Provided material ->
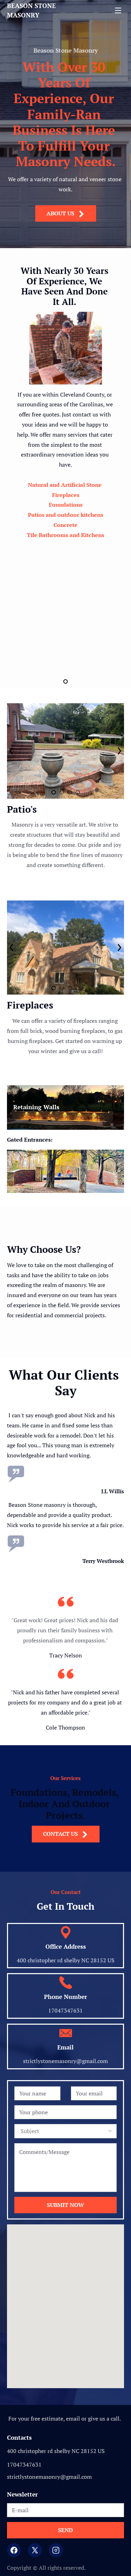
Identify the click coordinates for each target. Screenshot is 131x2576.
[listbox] (65, 2131)
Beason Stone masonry (32, 10)
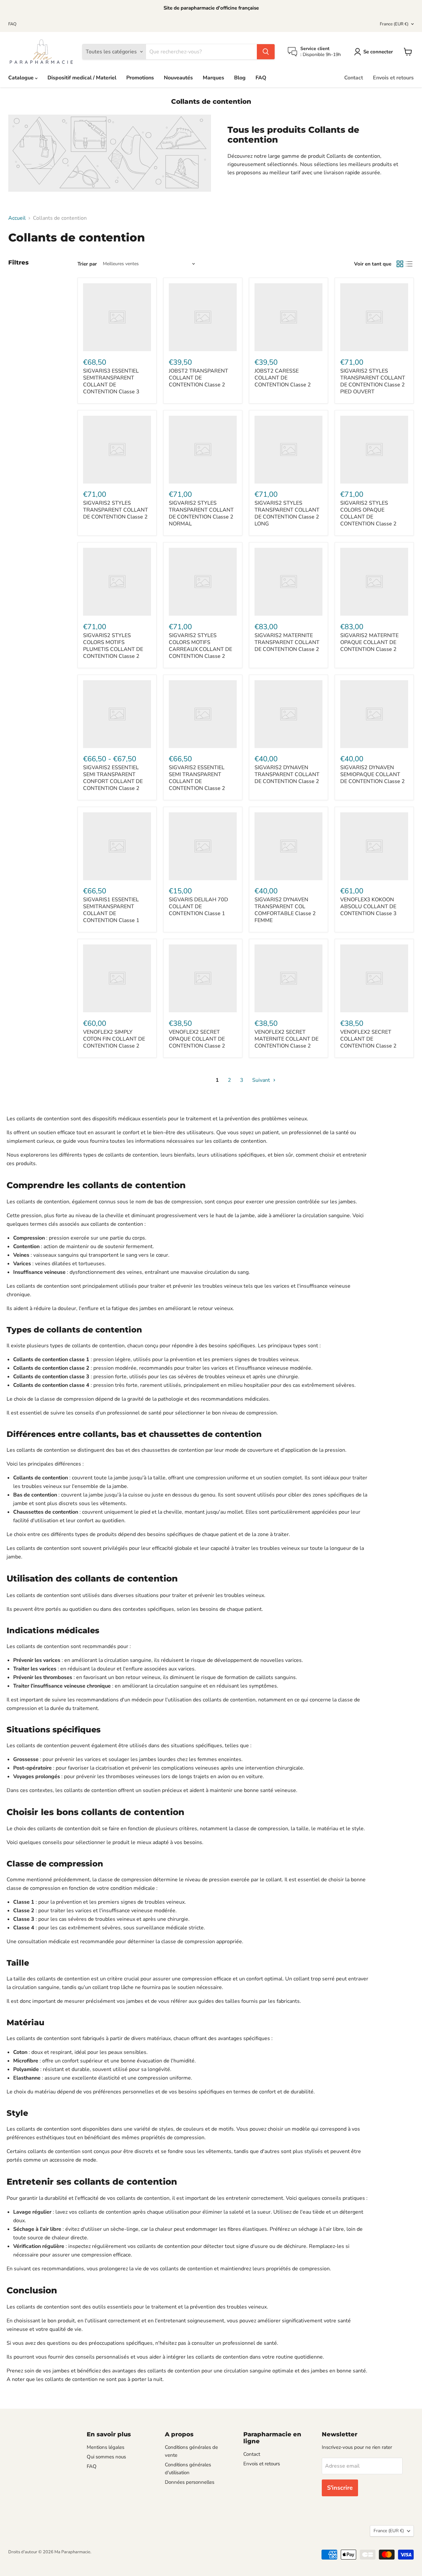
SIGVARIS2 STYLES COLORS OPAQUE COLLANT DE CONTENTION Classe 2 (368, 513)
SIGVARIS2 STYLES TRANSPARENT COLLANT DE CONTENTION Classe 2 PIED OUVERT (372, 381)
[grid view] (400, 263)
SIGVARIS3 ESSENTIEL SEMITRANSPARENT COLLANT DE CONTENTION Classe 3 (111, 381)
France (394, 24)
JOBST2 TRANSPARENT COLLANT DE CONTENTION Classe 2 (198, 377)
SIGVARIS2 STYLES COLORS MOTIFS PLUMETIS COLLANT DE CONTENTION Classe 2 (113, 646)
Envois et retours (393, 77)
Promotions (140, 77)
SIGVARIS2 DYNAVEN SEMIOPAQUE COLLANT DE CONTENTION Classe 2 (372, 774)
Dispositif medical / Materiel (81, 77)
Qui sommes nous (106, 2456)
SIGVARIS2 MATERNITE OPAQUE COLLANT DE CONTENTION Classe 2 (369, 642)
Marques (213, 77)
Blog (240, 77)
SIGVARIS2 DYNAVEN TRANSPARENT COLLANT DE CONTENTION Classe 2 (287, 774)
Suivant (261, 1080)
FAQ (12, 24)
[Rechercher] (266, 51)
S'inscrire (340, 2488)
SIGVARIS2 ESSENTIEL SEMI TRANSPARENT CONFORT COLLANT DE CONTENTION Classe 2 (113, 778)
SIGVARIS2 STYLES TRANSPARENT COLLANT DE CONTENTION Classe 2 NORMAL (201, 513)
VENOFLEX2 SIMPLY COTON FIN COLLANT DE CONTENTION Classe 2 (114, 1039)
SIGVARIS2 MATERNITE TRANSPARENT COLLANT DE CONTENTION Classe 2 (287, 642)
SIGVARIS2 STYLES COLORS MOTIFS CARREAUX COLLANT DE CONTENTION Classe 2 (200, 646)
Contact (353, 77)
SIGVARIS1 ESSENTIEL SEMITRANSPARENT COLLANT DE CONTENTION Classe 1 (111, 910)
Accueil (17, 218)
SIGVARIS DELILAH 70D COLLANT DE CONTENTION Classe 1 (198, 906)
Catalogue (21, 77)
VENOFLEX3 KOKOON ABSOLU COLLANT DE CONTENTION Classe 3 (368, 906)
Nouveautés (178, 77)
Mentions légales (105, 2447)
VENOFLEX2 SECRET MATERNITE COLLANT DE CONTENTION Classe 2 (286, 1039)
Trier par (87, 264)
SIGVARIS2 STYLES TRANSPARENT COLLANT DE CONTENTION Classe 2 (115, 509)
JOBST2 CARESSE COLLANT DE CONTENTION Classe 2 (283, 377)
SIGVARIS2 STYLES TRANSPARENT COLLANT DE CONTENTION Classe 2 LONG (287, 513)
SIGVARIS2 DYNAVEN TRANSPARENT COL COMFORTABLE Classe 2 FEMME (285, 910)
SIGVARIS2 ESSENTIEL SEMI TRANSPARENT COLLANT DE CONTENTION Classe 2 (197, 778)
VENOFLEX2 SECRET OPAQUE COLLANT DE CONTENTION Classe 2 (197, 1039)
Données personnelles (189, 2482)
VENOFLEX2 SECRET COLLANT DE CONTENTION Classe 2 (368, 1039)
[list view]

What is being asked ->
Retype the lines beginning at the one containing "VENOFLEX2 SECRET COLLANT" and ending at the final line of the material, both included.

Task result ->
VENOFLEX2 SECRET COLLANT DE CONTENTION Classe 2 (368, 1039)
[list view]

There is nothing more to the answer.